残業とは法律や契約で決められた労働時間を越えて働くことで、あくまで「例外的なこと」であるべきで、きちんと請求できるはずなのです。
では規定に従って正しく計算をすると、一体、いくらの残業代を請求できることになるのでしょうか。
ここでは残業代の計算方法についてご紹介します。
1. 残業代とは
未払いの残業代について計算する際には、まず「残業」とは何かについて知っておく必要があります。
ひとくちに残業といっていますが、実は残業には「(法定)時間外労働」と「法内残業(法律の範囲内の労働)」の2種類があります。
(1) 法定労働時間とは
労働基準法32条1項、2項では、「使用者は1週間に40時間、1日8時間を超えて労働させてはならない」と規定しています。これは法律で定める労働時間で、「法定労働時間」といいます。

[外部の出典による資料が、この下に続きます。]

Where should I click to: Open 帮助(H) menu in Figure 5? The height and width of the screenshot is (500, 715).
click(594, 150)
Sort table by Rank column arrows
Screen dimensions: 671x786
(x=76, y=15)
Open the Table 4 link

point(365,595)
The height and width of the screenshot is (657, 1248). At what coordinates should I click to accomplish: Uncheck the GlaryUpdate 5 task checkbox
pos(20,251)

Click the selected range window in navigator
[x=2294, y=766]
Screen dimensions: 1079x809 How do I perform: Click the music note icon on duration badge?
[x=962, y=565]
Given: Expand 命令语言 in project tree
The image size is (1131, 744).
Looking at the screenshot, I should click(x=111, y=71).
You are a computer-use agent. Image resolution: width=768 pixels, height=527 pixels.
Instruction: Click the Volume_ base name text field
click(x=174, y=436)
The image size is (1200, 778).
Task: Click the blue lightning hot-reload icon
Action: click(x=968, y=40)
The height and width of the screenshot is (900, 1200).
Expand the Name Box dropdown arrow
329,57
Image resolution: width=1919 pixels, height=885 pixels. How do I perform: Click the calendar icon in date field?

そして法律上の残業とは、この法定労働時間を超えて働いた場合が時間外労働のことをいいます。
(2) 法内残業とは
通常会社では、労働時間について労働契約書や就業規則などで「昼食休憩の12時00分~13時00分を除く9時00分~17時00分までを勤務時間とする」といったように規定しています。これを「所定労働時間」といい、「法内残業」とは、会社が定めたこの所定労働時間を超え、労働基準法で定められた労働時間以内の範囲で行われた残業のことをいいます。
(3) 残業代を請求できないことも
残業代は、実はいつでも請求できるというわけではありません。
例えば、「昼食休憩の12時00分~13時00分を除く9時00分~17時00分までを勤務時間」の所定労働時間を超えて働く場合も社内的には残業となりますが、労働基準法32条1項、2項に規定されている「1日8時間、週40時間内」の部分は法律上の時間外労働には当たらないので、労働基準法によって割増賃金の支払義務がないことになります。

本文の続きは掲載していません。